Pallava Monarch
- Reign: c. 846 – c. 869
- Predecessor: Dantivarman
- Successor: Nriputungavarman (south) Kampavarman (north)
- Spouse: Shankha Kandan Marampavaiyar
- Issue: Nriputungavarman, Kampavarman
- Dynasty: Pallava
- Father: Dantivarman
- Mother: Aggalanimati
- Religion: Jainism (Digambara)

= Nandivarman III =

Pallava emperor from 846 to 869

Nandivarman III (r. 846–869) was a monarch of the Nandivarman II line, who ruled the Pallava kingdom from 846 to 869. He was the son of Dantivarman and the grandson of Nandivarman II.

== Reign ==
Nandivarman III was born to the Pallava king Dantivarman and a Kadamba princess named Aggalanimati. His guru (teacher) was the well-known Digambara Jain monk Jinasena. He tried to reverse the decline that began in the reign of his father Dantivarman. Nandivarman III made an alliance with the Rashtrakutas and the Gangas to form a confederacy against the Pandyas. He defeated the Pandyas at the Battle of Tellaru in 830. He then pursued the retreating Pandyan army as far as the Vaigai river. The Pandyan king Srimara Srivallabha, however, recovered most of his territories and even defeated the Pallavas at Kumbakonam.

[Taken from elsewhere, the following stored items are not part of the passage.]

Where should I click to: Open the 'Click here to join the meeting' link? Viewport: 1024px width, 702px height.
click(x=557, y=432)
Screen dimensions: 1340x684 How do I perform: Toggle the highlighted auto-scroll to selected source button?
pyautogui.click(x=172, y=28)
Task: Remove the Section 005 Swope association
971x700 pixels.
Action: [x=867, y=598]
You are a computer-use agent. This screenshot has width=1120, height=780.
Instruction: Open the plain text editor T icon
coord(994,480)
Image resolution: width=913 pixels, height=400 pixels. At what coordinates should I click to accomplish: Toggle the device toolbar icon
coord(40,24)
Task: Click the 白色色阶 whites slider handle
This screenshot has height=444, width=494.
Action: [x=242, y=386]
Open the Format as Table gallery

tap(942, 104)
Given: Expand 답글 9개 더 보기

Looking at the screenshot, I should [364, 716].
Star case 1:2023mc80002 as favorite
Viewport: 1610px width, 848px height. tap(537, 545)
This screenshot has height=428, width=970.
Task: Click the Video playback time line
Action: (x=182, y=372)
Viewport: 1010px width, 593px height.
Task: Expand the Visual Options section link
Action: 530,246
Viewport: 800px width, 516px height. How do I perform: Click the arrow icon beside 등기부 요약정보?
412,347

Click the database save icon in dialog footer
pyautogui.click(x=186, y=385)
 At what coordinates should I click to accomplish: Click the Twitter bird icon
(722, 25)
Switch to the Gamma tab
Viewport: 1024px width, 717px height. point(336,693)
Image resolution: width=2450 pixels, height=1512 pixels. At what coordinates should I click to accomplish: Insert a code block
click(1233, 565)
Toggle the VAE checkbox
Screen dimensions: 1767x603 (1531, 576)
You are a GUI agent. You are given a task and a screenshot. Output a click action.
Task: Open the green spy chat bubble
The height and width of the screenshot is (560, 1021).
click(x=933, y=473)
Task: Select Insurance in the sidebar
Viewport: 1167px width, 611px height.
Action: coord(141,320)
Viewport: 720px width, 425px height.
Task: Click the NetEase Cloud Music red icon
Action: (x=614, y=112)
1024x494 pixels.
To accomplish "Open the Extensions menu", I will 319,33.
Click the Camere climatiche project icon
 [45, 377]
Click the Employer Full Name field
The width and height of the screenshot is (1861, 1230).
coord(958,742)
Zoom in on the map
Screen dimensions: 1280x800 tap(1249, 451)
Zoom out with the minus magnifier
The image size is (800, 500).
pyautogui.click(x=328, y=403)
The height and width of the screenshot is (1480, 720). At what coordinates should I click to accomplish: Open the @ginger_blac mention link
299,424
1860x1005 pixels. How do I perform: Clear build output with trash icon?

Nandivarman had a powerful navy and maintained trade contacts with Siam and Malaya. He possibly conquered territory in Southeast Asia as he constructed a Vishnu temple at Siam which was placed under the protection of the Manigramam merchant guild. He was a great patron of arts and literature. The Bharatam was translated into Tamil by Perundevanar under his patronage. The Nandikkalambakam was composed by a poet in praise of Nandivarman III. His reign saw the construction of the Vishnu temple at Kiliyanur and the Shiva temple at Thirukattupalli.

Nandivarman III married a Rashtrakuta princess named Shankha, who was likely the daughter of Amoghavarsha I, the Rashtrakuta emperor. He had a son named Nripatunga from Shankha, who succeeded him as king. His second wife was a Paluvettaraiyar princess named Kandan Marampavaiyar, through which he had his second son named Kampavarman. Before his death, Nandivarman III divided his kingdom between his two sons- Nriputungavarman ruling in the south and Kampavarman ruling in the north.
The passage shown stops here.